##### Information shown #####

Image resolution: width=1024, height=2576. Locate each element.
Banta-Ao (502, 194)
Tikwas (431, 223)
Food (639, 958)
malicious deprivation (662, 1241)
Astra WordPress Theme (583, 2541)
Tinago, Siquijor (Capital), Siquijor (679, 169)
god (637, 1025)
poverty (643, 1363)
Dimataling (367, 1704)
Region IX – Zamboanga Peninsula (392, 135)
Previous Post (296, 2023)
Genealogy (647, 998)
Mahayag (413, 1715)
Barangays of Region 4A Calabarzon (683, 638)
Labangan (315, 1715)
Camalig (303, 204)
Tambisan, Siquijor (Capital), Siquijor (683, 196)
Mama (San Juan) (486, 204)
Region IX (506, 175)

#####

» What is required:
Pull each line that includes the word "Region" out of the material above.

» Solution:
Region IX – Zamboanga Peninsula (392, 135)
Barangays of Region 4A Calabarzon (683, 638)
Region IX (506, 175)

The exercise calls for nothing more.